Swapping Old With New
CERDEC, tasked with swapping out legacy items and bundling technology resulting in fewer devices required to perform the same tasks, has already replaced 17 legacy devices from the bases along the East Coast, Korea, Japan and Europe. From the 33 military installations in Korea, Marshall Islands, and the United States, a total of 879 units out of the 1,462 antiquated devices have already been replaced with modern units. One modern unit is a replacement equivalent to 17 legacy devices.
Shrinking Military Budget
The reason for such disproportion is attributed to the continuously shrinking military budget causing a variety of equipment to have been installed in the numerous military installations. You can’t find any standard set of equipment in the field. Because budget allocations are different for each location, some bases or military installations are not able to procure more equipment. No two networks are alike. Doyle explained that the mix of devices due to difference in budget and procurement cycles does complicate the job in some ways.
Site Survey Prior to Visiting The Military Installations
Prior to visiting the base, the team from CERDEC does a site survey. This is to allow them to have an idea of what they should expect with their actual visit. They will have prior knowledge as to what works with a CERDEC lab back at Aberdeen Proving Ground, in Maryland and to provide solutions to any problem that might come up.
Sending Back Antiquated Devices To Army Depot
The process of installing the new equipment requires the team to take out the old for shipment to Tobyhanna Army Depot in Pennsylvania. This is where new units are prepared and where old devices are sent back are to be “demilitarized.”
Standardizing And Simplifying Field Equipment
Aside from standardization and simplifying equipment in the field, the ANCS program is also expected to create a substantial savings from the software and hardware upgrades amounting to more than $187 million during 2012 and 2019 fiscal years. The CERDEC team will continue making rounds to the bases on the East Coast of the country, as well as South Korea, Japan and Europe.
Will the US Air Force or U.S. Navy have similar modernization initiatives?
3 thoughts on “Swapping Antiquated Communication Devices With New Cryptographic Units”
Cryptography has evolved over many years to prevent unauthorized access to communications, whether the information was transported by courier, teletype, radio waves, or the Internet. Its use in protecting information on computer storage devices is a relatively new and rapidly evolving cryptographic technology.
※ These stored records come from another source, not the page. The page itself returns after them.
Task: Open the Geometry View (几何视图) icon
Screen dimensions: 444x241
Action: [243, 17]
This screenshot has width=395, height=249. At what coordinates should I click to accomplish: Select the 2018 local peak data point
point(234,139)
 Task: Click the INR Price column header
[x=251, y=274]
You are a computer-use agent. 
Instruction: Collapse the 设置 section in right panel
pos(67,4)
Communications Security has always been a critical issue in defense systems, and its importance has greatly increased as a result of the military engagements the U.S. has found itself in after 9/11.
This kind of news seems quite timely, especially during this year’s film awards season. I say that because one of the movies up for an Academy Award is the World War II film, “The Imitation Game, which is about the cryptographic wars between the Allies and the Third Reich. You could say that the man, who is known as the father of computers, helped win that war by deciphering Nazi encryption algorithms.
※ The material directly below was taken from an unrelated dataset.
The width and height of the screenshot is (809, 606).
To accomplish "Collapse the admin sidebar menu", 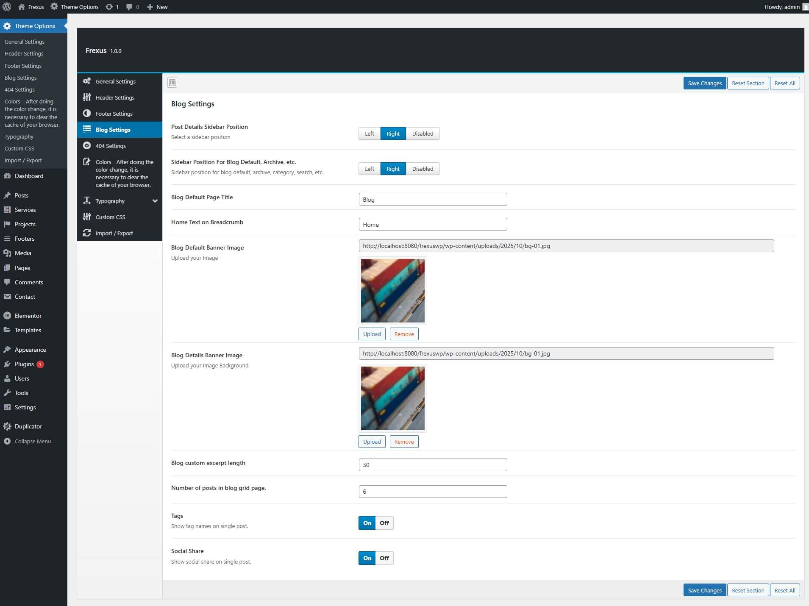I will 33,441.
Some say that cryptography and cyber-attacks and defenses are the future of warfare. On the consumer level, the threats to privacy come from the manufacturers themselves. As long as Apple controls the public key exchange process, they have the capability to intercept and decrypt your messages if they wish, or are compelled to do so. Apple also controls the OS on both sides, and could silently push a “special” update to virtually anyone. If e.g. Abu Bakr al Baghdadi had an iPhone and was communicating with operations, and that phone could be identified, it’d be a race at NSA/TAO between compelling or technically subverting Apple to push such an update.